> _The task_
Reproduce each of the rows below verbatim and in their original order.

———

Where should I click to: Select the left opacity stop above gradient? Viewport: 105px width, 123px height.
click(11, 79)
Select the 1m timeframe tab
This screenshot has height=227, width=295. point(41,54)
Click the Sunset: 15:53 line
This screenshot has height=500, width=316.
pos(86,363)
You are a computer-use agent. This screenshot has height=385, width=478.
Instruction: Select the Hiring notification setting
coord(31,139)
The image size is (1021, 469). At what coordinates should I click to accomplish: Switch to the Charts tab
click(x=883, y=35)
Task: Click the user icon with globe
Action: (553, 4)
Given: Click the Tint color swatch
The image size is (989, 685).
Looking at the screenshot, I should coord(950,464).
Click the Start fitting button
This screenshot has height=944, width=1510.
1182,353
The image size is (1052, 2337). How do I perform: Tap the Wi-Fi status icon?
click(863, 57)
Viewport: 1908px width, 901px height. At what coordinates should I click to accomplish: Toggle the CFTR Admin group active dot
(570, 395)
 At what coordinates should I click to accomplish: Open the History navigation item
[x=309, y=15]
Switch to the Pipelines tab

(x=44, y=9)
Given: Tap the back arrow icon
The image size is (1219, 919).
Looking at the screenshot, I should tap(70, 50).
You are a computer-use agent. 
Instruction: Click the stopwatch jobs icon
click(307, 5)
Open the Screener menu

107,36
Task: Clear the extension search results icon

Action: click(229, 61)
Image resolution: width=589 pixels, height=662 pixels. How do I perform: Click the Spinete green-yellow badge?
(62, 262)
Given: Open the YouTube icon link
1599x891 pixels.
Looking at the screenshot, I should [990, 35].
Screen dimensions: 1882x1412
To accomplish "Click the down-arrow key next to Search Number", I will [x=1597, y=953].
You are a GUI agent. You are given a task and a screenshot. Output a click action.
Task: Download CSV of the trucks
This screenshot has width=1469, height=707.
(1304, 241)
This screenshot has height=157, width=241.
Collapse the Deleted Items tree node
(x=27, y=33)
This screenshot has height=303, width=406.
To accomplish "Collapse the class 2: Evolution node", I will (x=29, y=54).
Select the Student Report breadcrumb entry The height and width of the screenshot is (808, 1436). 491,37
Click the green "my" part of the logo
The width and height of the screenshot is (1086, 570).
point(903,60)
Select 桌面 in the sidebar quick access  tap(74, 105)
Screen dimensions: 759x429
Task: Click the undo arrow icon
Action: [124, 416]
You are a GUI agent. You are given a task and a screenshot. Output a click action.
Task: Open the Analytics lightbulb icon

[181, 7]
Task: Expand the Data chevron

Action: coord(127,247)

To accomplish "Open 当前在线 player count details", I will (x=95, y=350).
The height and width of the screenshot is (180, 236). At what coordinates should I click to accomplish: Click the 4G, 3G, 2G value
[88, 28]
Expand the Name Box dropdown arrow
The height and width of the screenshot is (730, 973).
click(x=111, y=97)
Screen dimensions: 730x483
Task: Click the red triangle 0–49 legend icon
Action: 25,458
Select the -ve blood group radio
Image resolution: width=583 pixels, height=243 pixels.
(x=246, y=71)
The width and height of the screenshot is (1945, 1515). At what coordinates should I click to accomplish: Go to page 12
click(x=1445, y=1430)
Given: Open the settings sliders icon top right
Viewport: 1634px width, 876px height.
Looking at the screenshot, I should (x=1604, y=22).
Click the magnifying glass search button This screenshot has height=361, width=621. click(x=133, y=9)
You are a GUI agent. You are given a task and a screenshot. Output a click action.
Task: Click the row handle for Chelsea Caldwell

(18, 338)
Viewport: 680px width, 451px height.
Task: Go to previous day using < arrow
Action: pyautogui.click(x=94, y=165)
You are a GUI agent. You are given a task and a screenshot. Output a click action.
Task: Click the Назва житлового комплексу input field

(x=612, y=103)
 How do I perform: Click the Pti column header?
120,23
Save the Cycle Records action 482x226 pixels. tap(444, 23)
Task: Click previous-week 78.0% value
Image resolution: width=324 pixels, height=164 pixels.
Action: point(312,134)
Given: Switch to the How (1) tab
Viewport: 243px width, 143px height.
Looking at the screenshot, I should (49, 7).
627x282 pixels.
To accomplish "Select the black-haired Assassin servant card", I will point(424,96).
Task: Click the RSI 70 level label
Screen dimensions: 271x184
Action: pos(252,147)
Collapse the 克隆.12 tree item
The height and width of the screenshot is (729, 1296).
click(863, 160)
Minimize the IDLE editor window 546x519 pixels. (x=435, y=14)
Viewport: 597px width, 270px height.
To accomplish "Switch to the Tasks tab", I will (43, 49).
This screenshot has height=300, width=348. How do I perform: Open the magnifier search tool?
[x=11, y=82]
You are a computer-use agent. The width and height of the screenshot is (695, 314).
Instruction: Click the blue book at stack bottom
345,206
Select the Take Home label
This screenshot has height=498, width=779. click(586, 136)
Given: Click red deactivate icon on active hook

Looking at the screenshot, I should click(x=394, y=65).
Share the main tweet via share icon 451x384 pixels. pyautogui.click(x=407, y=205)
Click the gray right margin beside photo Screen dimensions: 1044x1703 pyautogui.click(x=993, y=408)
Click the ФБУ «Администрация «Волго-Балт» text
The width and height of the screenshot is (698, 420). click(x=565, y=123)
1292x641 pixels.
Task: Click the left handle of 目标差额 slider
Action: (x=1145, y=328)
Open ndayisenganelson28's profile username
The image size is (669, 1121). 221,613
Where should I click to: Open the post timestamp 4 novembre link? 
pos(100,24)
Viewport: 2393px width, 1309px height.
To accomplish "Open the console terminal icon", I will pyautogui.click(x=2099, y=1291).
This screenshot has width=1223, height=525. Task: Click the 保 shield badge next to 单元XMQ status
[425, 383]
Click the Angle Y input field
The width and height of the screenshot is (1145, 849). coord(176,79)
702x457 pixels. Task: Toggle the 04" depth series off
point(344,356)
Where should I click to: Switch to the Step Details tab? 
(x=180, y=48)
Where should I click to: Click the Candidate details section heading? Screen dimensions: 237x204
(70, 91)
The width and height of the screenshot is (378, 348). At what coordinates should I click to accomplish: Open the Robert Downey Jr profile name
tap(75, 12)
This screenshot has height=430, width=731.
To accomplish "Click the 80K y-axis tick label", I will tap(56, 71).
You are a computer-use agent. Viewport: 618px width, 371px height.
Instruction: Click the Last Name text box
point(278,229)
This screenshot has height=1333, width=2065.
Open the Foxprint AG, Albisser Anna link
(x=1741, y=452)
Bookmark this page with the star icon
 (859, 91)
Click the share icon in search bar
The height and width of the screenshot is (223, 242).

———

> _Written solution_
Where should I click to: Select the left opacity stop above gradient? Viewport: 105px width, 123px height.
click(11, 79)
Select the 1m timeframe tab
This screenshot has height=227, width=295. point(41,54)
Click the Sunset: 15:53 line
This screenshot has height=500, width=316.
pos(86,363)
You are a computer-use agent. This screenshot has height=385, width=478.
Instruction: Select the Hiring notification setting
coord(31,139)
The image size is (1021, 469). At what coordinates should I click to accomplish: Switch to the Charts tab
click(x=883, y=35)
Task: Click the user icon with globe
Action: (553, 4)
Given: Click the Tint color swatch
The image size is (989, 685).
Looking at the screenshot, I should coord(950,464).
Click the Start fitting button
This screenshot has height=944, width=1510.
1182,353
The image size is (1052, 2337). How do I perform: Tap the Wi-Fi status icon?
click(863, 57)
Viewport: 1908px width, 901px height. At what coordinates should I click to accomplish: Toggle the CFTR Admin group active dot
(570, 395)
 At what coordinates should I click to accomplish: Open the History navigation item
[x=309, y=15]
Switch to the Pipelines tab

(x=44, y=9)
Given: Tap the back arrow icon
The image size is (1219, 919).
Looking at the screenshot, I should tap(70, 50).
You are a computer-use agent. 
Instruction: Click the stopwatch jobs icon
click(307, 5)
Open the Screener menu

107,36
Task: Clear the extension search results icon

Action: click(229, 61)
Image resolution: width=589 pixels, height=662 pixels. How do I perform: Click the Spinete green-yellow badge?
(62, 262)
Given: Open the YouTube icon link
1599x891 pixels.
Looking at the screenshot, I should [990, 35].
Screen dimensions: 1882x1412
To accomplish "Click the down-arrow key next to Search Number", I will [x=1597, y=953].
You are a GUI agent. You are given a task and a screenshot. Output a click action.
Task: Download CSV of the trucks
This screenshot has width=1469, height=707.
(1304, 241)
This screenshot has height=157, width=241.
Collapse the Deleted Items tree node
(x=27, y=33)
This screenshot has height=303, width=406.
To accomplish "Collapse the class 2: Evolution node", I will (x=29, y=54).
Select the Student Report breadcrumb entry The height and width of the screenshot is (808, 1436). 491,37
Click the green "my" part of the logo
The width and height of the screenshot is (1086, 570).
point(903,60)
Select 桌面 in the sidebar quick access  tap(74, 105)
Screen dimensions: 759x429
Task: Click the undo arrow icon
Action: [124, 416]
You are a GUI agent. You are given a task and a screenshot. Output a click action.
Task: Open the Analytics lightbulb icon

[181, 7]
Task: Expand the Data chevron

Action: coord(127,247)

To accomplish "Open 当前在线 player count details", I will (x=95, y=350).
The height and width of the screenshot is (180, 236). At what coordinates should I click to accomplish: Click the 4G, 3G, 2G value
[88, 28]
Expand the Name Box dropdown arrow
The height and width of the screenshot is (730, 973).
click(x=111, y=97)
Screen dimensions: 730x483
Task: Click the red triangle 0–49 legend icon
Action: 25,458
Select the -ve blood group radio
Image resolution: width=583 pixels, height=243 pixels.
(x=246, y=71)
The width and height of the screenshot is (1945, 1515). At what coordinates should I click to accomplish: Go to page 12
click(x=1445, y=1430)
Given: Open the settings sliders icon top right
Viewport: 1634px width, 876px height.
Looking at the screenshot, I should (x=1604, y=22).
Click the magnifying glass search button This screenshot has height=361, width=621. click(x=133, y=9)
You are a GUI agent. You are given a task and a screenshot. Output a click action.
Task: Click the row handle for Chelsea Caldwell

(18, 338)
Viewport: 680px width, 451px height.
Task: Go to previous day using < arrow
Action: pyautogui.click(x=94, y=165)
You are a GUI agent. You are given a task and a screenshot. Output a click action.
Task: Click the Назва житлового комплексу input field

(x=612, y=103)
 How do I perform: Click the Pti column header?
120,23
Save the Cycle Records action 482x226 pixels. tap(444, 23)
Task: Click previous-week 78.0% value
Image resolution: width=324 pixels, height=164 pixels.
Action: point(312,134)
Given: Switch to the How (1) tab
Viewport: 243px width, 143px height.
Looking at the screenshot, I should (49, 7).
627x282 pixels.
To accomplish "Select the black-haired Assassin servant card", I will point(424,96).
Task: Click the RSI 70 level label
Screen dimensions: 271x184
Action: pos(252,147)
Collapse the 克隆.12 tree item
The height and width of the screenshot is (729, 1296).
click(863, 160)
Minimize the IDLE editor window 546x519 pixels. (x=435, y=14)
Viewport: 597px width, 270px height.
To accomplish "Switch to the Tasks tab", I will (43, 49).
This screenshot has height=300, width=348. How do I perform: Open the magnifier search tool?
[x=11, y=82]
You are a computer-use agent. The width and height of the screenshot is (695, 314).
Instruction: Click the blue book at stack bottom
345,206
Select the Take Home label
This screenshot has height=498, width=779. click(586, 136)
Given: Click red deactivate icon on active hook

Looking at the screenshot, I should click(x=394, y=65).
Share the main tweet via share icon 451x384 pixels. pyautogui.click(x=407, y=205)
Click the gray right margin beside photo Screen dimensions: 1044x1703 pyautogui.click(x=993, y=408)
Click the ФБУ «Администрация «Волго-Балт» text
The width and height of the screenshot is (698, 420). click(x=565, y=123)
1292x641 pixels.
Task: Click the left handle of 目标差额 slider
Action: (x=1145, y=328)
Open ndayisenganelson28's profile username
The image size is (669, 1121). 221,613
Where should I click to: Open the post timestamp 4 novembre link? 
pos(100,24)
Viewport: 2393px width, 1309px height.
To accomplish "Open the console terminal icon", I will pyautogui.click(x=2099, y=1291).
This screenshot has width=1223, height=525. Task: Click the 保 shield badge next to 单元XMQ status
[425, 383]
Click the Angle Y input field
The width and height of the screenshot is (1145, 849). coord(176,79)
702x457 pixels. Task: Toggle the 04" depth series off
point(344,356)
Where should I click to: Switch to the Step Details tab? 
(x=180, y=48)
Where should I click to: Click the Candidate details section heading? Screen dimensions: 237x204
(70, 91)
The width and height of the screenshot is (378, 348). At what coordinates should I click to accomplish: Open the Robert Downey Jr profile name
tap(75, 12)
This screenshot has height=430, width=731.
To accomplish "Click the 80K y-axis tick label", I will tap(56, 71).
You are a computer-use agent. Viewport: 618px width, 371px height.
Instruction: Click the Last Name text box
point(278,229)
This screenshot has height=1333, width=2065.
Open the Foxprint AG, Albisser Anna link
(x=1741, y=452)
Bookmark this page with the star icon
 (859, 91)
Click the share icon in search bar
The height and width of the screenshot is (223, 242).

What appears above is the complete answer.